The Decarbonization Divide

February, 2024

By Caletha Crawford
Why Transformers Foundation says the industry’s misguided approach to reducing emissions is pitting brands against suppliers—and putting the planet in jeopardy

With 2030 right around the corner, the industry has been focused on how to accelerate change—but the better question might be, is fashion racing toward a dead end?

A new report from the Transformers Foundation raises concerns about the complexities of the fashion industry’s climate commitments and the unfair burden they place on textile and apparel suppliers worldwide. Titled “Towards A Collective Approach: Rethinking Fashion’s Doomed Climate Strategy,” the report highlights what it calls a worrying disconnect between the pursuit of science-based targets and feasibility, equity and financing.

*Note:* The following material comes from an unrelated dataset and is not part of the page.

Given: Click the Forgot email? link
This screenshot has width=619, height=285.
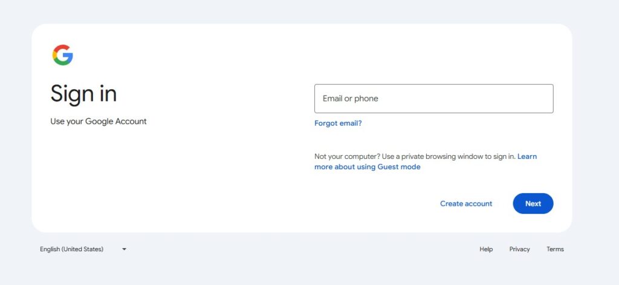Looking at the screenshot, I should 338,123.
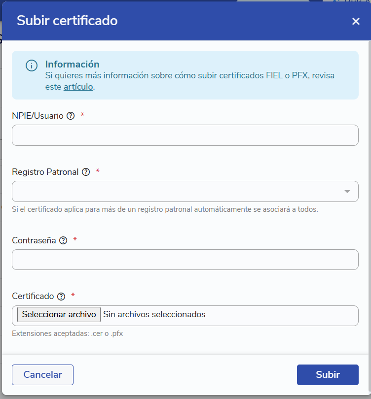
Task: Focus the Contraseña password field
Action: (x=185, y=260)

The report, which includes in-depth interviews with denim suppliers and stakeholders from major garment producing nations, was written by Elizabeth L. Cline, lecturer of Fashion Policy and Consumerism at Columbia University; Brooke Roberts-Islam, an industry expert and independent journalist; and Kim van der Weerd, Intelligence Director of Transformers Foundation.

Here, van der Weerd tells Kingpins Quarterly why one-size-fits-all makes about as much sense for sustainability as it does for a pair of jeans, what it will take to change the current top-down framework and why we don’t have any other choice than to equitably share the financial burden.

KPQ: “Doomed” is a strong word. Why do you think it’s an appropriate descriptor for the industry’s climate strategy?

KvdW: The primary findings of this report are that responsibility for climate action in fashion is not shared, it is largely a supplier responsibility. This approach is not only inequitable, it’s impracticable. One of the main ways that responsibility has been pushed down the supply chain is through the industry’s pursuit of science-based targets (SBTs). Most companies (for example, brands and retailers) setting SBTs are setting targets that cover their entire supply chain emissions (where most emissions are concentrated), but without input from their suppliers.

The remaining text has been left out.